4. Evaluation Protocols and Metric Definitions

MedXpertQA-Text uses a five-question few-shot "dev" set and a 2,445-question test set; no dedicated training partition is included. The evaluation is conducted under a zero-shot protocol unless otherwise noted.

Primary metrics:

Accuracy (top-1): Proportion of items for which the model predicts the single correct answer:

$\text{Accuracy} = \frac{1}{N}\sum_{i=1}^N \mathbf{1}\{\hat{y}_i = y_i\}$

Weighted F1 (optional): Accounts for class imbalance (diagnosis, treatment, basic science), computed as:

$\text{Weighted-}F_1 = \sum_{c=1}^C \frac{N_c}{N} \cdot \frac{2 P_c R_c}{P_c + R_c}$

where $N_c$ is number of items of class $c$ , and $P_c$ , $R_c$ are precision/recall for $c$ .

Benchmark performance is summarized in the following table (from Table 4), which averages over Reasoning and Understanding slices:

Model	Accuracy (%)
o1 (10-option CoT)	44.67
DeepSeek-R1	37.76
GPT-4o	35.96
LLaMA-3.3-70B	24.49
DeepSeek-V3	24.16
Qwen2.5-72B-Instruct	18.90
Claude-3.5-Haiku	17.76
QwQ-32B	18.00
Qwen2.5-32B	15.06

On reasoning-only items, all models drop by 6–10 points, illustrating the challenge posed by genuine clinical inference.

5. Comparison to Prior Medical QA Benchmarks

MedXpertQA-Text is designed to exceed the scope and difficulty of preceding datasets:

MedQA-USMLE (1,273 items, 4–5 options) and MedMCQA (4,183 items) focus primarily on general medical knowledge; top models now exceed 95% on these datasets, indicating insufficient discriminative power.
PubMedQA and MMLU-Medical probe paper-based or recall-centric questions but lack comprehensive specialty coverage and multi-step reasoning.
MedXpertQA-Text supplies 2,450 newly curated, specialty-diverse, clinically realistic vignettes—each with information-rich stems (mean length: 257 tokens vs. 215 for MedQA-USMLE) and ten plausible distractors per item. It includes a dedicated reasoning subset and strict filtering, resulting in all leading models (including GPT-4o and o1) performing below 50% accuracy.

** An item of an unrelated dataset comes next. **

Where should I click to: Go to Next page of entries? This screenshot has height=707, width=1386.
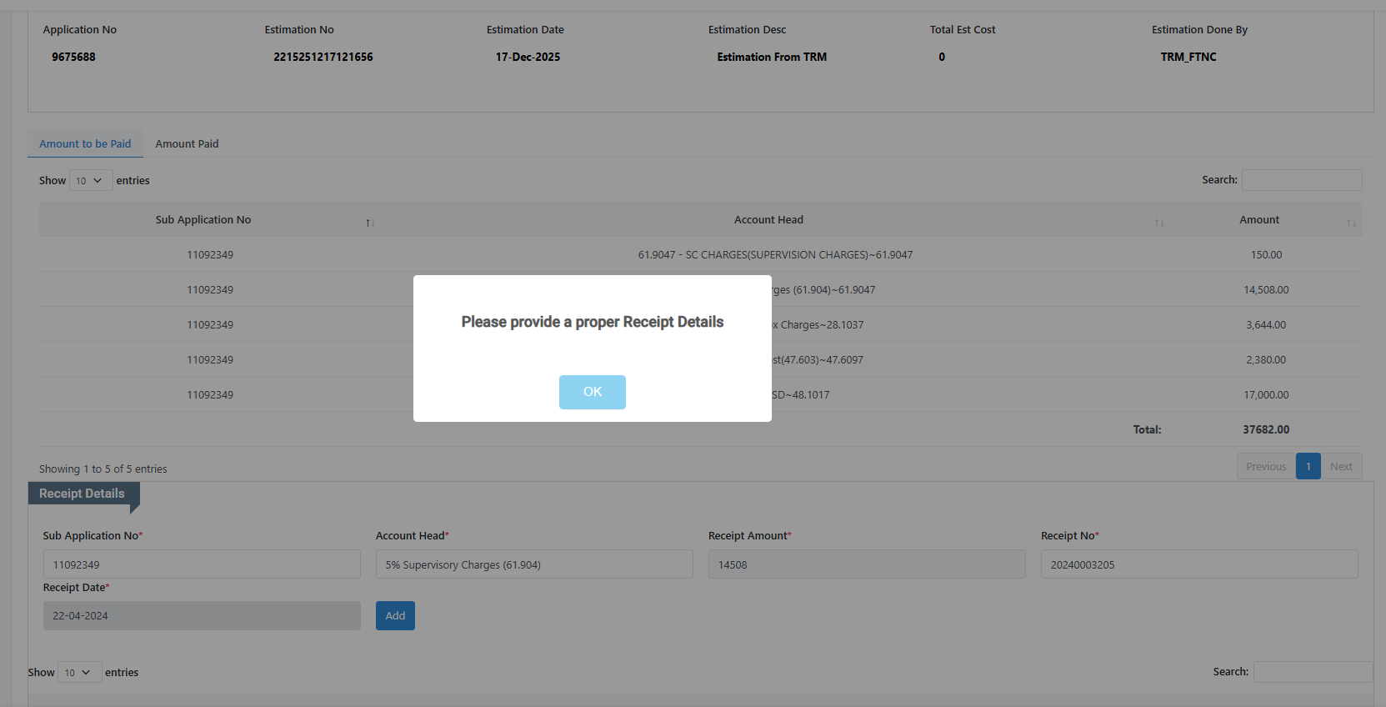point(1341,467)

6. Illustrative Examples and Task Characteristics

Questions on MedXpertQA-Text cover domains such as diagnosis, treatment, and basic science, formatted as ten-option multiple-choice items. Two representative examples:

Reasoning Example:

Question: A 3-year-old boy presents with a "seal-like barking" cough, inspiratory stridor, low-grade fever, and intercostal retractions. Suspecting viral croup, which finding is most characteristic on a frontal neck X-ray?

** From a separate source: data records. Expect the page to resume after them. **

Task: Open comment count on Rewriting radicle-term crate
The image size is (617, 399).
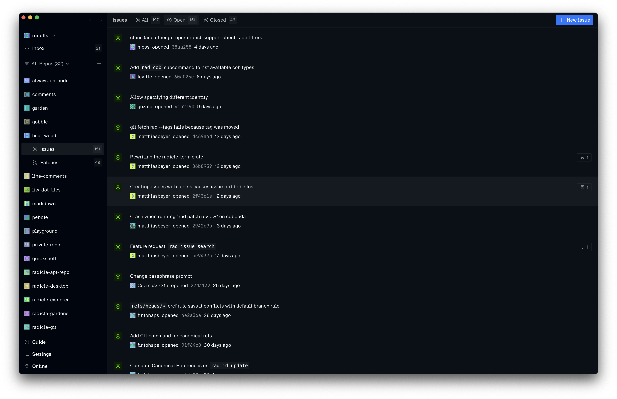Action: pyautogui.click(x=584, y=157)
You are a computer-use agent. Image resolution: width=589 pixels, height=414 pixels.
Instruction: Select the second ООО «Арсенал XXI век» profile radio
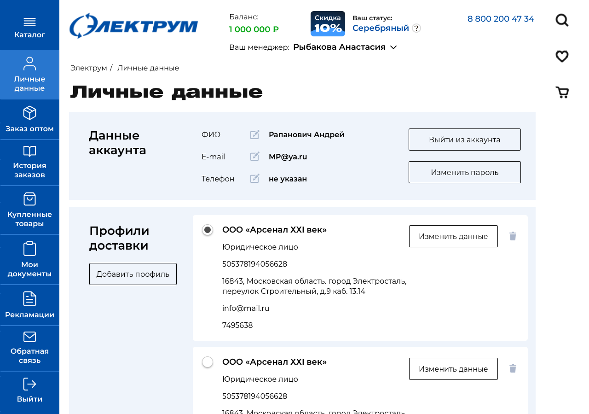pyautogui.click(x=208, y=362)
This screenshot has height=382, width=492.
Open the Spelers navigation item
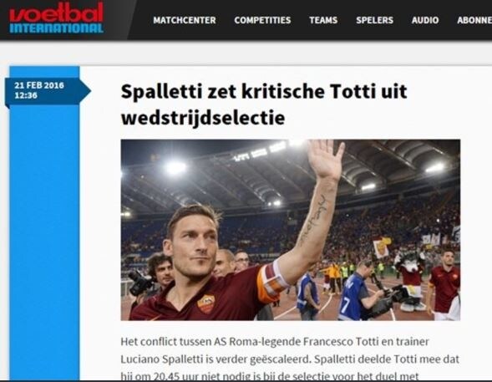[375, 20]
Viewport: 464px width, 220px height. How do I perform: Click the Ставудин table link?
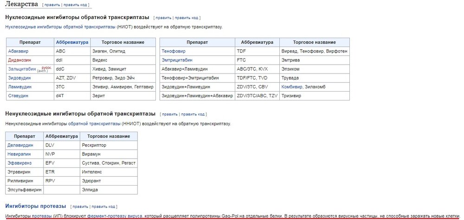pos(18,96)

Answer: (D) Steeple sign. Rationale: Subglottic narrowing in croup produces a "steeple" appearance on AP view; thumbprint sign appears laterally in epiglottitis.

Understanding Example:

Question: A researcher matches 75 BRUE infants and 75 controls by age, SES, and family history, then compares prior URIs. Which design element controls confounding?

Answer: (C) Matching. Rationale: Pairing on confounders holds variables constant; other methods (e.g., randomization) are not retrospective.

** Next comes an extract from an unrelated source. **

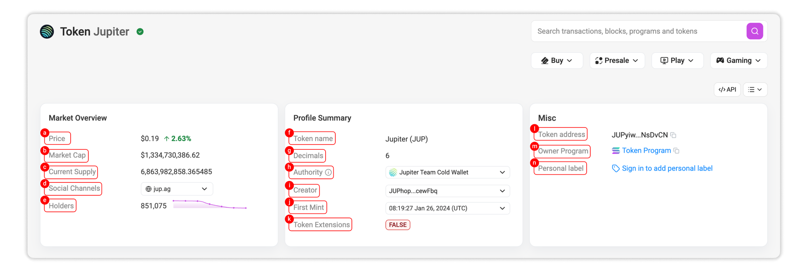The height and width of the screenshot is (272, 807).
Task: Click the magenta search icon button
Action: pyautogui.click(x=754, y=31)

The average stem length, distractor complexity, and rigorous post-processing distinguish MedXpertQA-Text from earlier resources.

7. Significance for Model Development and Assessment

MedXpertQA-Text is the first board-level QA benchmark to systematically sample from 17 specialties and 11 organ systems, with content validated and diversified to minimize information leakage and optimize clinical realism. Evaluation on this benchmark exposes the limits of current LLMs (including GPT-4o), especially in clinical reasoning, differential diagnosis, and multi-step inference.

The dataset facilitates fine-grained analysis of both correctness and reasoning quality—essential for the development of next-generation clinical text reasoning models, ensemble approaches (e.g., consensus mechanisms (2505.23075)), and chain-of-thought evaluators. As illustrated by results from (Wang et al., 11 Aug 2025), continuous benchmarking on MedXpertQA-Text informs advances in clinical decision-support systems and highlights the importance of calibration, interpretability, and robust biomedical understanding in both zero-shot and few-shot settings.